The short answer is:
Unicode 2.0 = ISO/IEC 10646-1:1993 + Amendments 1 - 7
Unicode 2.1 adds EURO SIGN and OBJECT REPLACEMENT CHARACTER from Amd 18
Unicode 3.0 = ISO/IEC 10646-1:2000 (*exactly*)
The next version of Unicode (about to be released) can be defined as:
Unicode 3.1 = ISO/IEC 10646-1:2000 + FDIS 10646-2 + 2 characters
from Amd 1 (currently in PDAM status) to ISO/IEC 10646-1:2000
By the time Unicode 3.1 is released, FDIS 10646-2 will be an *approved*
FDIS. It will not yet have been published, but will effectively have the
status that for a regular book could be considered "in press" -- it will
be handed over to ITTF to publish as an IS. It will almost certainly end up
being published as ISO/IEC 10646-2:2001, unless ITTF delays publication for
some unforeseen reason.
Major versions of Unicode (1.0, 2.0, 3.0, 4.0...) are published as books.
And when the UTC does these major versions, it makes an extraordinary
effort to ensure that a meaningful synchronization is made with 10646
at that publication point.
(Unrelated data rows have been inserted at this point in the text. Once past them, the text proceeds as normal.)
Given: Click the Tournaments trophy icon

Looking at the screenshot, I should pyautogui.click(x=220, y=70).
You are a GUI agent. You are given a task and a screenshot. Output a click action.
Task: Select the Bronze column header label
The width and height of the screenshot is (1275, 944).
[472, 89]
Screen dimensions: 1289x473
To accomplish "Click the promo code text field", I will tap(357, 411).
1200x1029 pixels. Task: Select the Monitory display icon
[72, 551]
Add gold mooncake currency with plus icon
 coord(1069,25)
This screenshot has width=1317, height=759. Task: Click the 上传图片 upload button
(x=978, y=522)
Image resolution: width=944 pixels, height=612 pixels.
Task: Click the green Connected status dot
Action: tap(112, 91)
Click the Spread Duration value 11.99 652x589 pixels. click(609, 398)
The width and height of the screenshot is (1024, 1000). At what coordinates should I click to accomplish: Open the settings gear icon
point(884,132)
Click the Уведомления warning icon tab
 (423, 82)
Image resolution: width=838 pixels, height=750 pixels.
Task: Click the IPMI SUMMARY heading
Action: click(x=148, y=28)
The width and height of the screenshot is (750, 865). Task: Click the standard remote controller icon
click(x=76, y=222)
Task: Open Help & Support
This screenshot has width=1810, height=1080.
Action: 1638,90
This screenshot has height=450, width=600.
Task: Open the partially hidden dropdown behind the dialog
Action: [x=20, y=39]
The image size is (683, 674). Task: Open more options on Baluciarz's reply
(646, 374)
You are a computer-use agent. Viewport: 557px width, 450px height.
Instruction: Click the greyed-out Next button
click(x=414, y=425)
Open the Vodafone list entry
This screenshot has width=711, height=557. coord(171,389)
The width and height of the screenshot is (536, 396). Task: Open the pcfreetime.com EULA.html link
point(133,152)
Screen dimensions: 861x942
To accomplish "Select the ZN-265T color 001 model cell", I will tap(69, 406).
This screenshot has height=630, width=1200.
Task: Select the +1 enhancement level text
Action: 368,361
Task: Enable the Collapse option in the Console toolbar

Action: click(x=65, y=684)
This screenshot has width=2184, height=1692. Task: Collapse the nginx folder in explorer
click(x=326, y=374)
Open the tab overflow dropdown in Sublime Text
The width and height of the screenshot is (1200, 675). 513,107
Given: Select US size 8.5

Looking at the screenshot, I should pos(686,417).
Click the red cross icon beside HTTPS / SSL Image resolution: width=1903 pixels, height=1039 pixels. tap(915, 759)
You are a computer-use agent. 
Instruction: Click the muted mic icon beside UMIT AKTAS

We were particularly successful in this regard
for Unicode 3.0, where the publication of the Unicode book was carefully
synchronized with the rollup of 31 amendments and the republication of
10646-1 in its second edition (i.e. ISO/IEC 10646-1:2000).
However, as Peter pointed out, since the versioning mechanism used by
the UTC for the Unicode Standard (major, minor, update versions) and
that used by ISO (amendments) differ, not all of the intermediate
versions can be so cleanly synchronized.